### TESTO PROPOSTO
◇ ◇ ◇ ◇ ◇
Paranoid, non android

“Please could you stop the noise / I’m trying to get some rest?”

Paranoid Android, Radiohead.

Un testo strano, e un cartoon/video altrettanto strano.
Frammenti di parole e di immagini alienati di un ragazzo che forse è paranoico, ma – ci puntualizza – non androide, visto che sente tutto, anche la propria maledetta disperazione.
Un ragazzo però che può essere reso androide dal tutto, da un “fuori”assordante, dalla non-pace della vita, una vita “normale“, forse tutti i giorni depressa, che scorre sul pavimento come sotto l‘acqua, in cui i confini tra ciò che è normale e non lo è si perdono in una straniamento senza fine e puoi fare la doccia col cappello e fare lo shampoo agli occhi come a voler lavare le tue lacrime.
E’ una quotidianità che ti estrania perché non sai come evitare che lo squallore della banalità ti inabissi, che gli uomini ti sopraffacciano con la loro vuota carnalità a pagamento.

Immagini, note, parole sono una sorta di flusso di coscienza, un panta rei sui pensieri dell’uomo moderno, talmente frastornato dalla società da divenire appunto un potenziale “androide paranoico”. Panta rei sulle prostitute, panta rei su un pesce ingoiato dalla voracità politica di un ciccione qualunque che sarà un carnefice qualunque, panta rei sulle visioni salvifiche e su una quotidianità claustrofobica di due realtà contrastanti.
Da una parte c’è il ragazzino ingenuo e depresso, un ragazzino triste e angosciato per un mondo sporco che non ha nulla da offrigli.
◇ ◇ ◇ ◇ ◇
### DATI DI PARTENZA
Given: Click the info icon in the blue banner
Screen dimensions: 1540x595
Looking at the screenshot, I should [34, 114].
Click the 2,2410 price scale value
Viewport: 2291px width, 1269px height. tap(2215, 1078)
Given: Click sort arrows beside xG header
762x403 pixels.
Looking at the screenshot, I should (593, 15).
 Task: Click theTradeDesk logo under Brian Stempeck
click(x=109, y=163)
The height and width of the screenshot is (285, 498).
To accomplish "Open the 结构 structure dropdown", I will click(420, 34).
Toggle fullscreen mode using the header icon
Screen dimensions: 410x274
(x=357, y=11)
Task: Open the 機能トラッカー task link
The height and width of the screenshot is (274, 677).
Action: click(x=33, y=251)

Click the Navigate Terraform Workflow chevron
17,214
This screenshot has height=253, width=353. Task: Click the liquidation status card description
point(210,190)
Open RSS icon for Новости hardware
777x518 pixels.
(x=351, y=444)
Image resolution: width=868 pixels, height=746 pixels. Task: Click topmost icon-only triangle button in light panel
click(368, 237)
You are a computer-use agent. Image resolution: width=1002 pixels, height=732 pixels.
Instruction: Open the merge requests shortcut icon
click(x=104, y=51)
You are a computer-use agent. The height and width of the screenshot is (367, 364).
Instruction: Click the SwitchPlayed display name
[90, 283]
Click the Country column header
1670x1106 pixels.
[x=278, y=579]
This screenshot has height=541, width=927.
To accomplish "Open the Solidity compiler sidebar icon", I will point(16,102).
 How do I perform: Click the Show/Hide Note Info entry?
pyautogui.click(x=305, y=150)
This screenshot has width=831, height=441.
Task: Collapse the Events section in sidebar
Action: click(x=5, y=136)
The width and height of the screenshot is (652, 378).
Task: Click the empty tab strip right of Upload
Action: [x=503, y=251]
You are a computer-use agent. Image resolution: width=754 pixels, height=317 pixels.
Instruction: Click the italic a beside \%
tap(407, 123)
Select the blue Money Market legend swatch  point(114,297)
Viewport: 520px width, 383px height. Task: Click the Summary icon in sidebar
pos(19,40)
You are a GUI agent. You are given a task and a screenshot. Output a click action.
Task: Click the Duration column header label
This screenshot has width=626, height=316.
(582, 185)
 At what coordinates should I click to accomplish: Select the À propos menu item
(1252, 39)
◇ ◇ ◇ ◇ ◇
### ESERCIZI DA SVOLGERE
1. Elenca tutte le espressioni racchiuse tra virgolette nel testo su Paranoid Android.
2. Riscrivi fedelmente le righe dei record dalla riga che contiene "You are a GUI" fino alla fine dei record, estremi inclusi.
Il testo e i record provengono da fonti diverse.

### RISPOSTE PER ESERCIZIO
1.
- Please could you stop the noise / I’m trying to get some rest?
- fuori
- normale
- androide paranoico

2.
You are a GUI agent. You are given a task and a screenshot. Output a click action.
Task: Click the Duration column header label
This screenshot has width=626, height=316.
(582, 185)
 At what coordinates should I click to accomplish: Select the À propos menu item
(1252, 39)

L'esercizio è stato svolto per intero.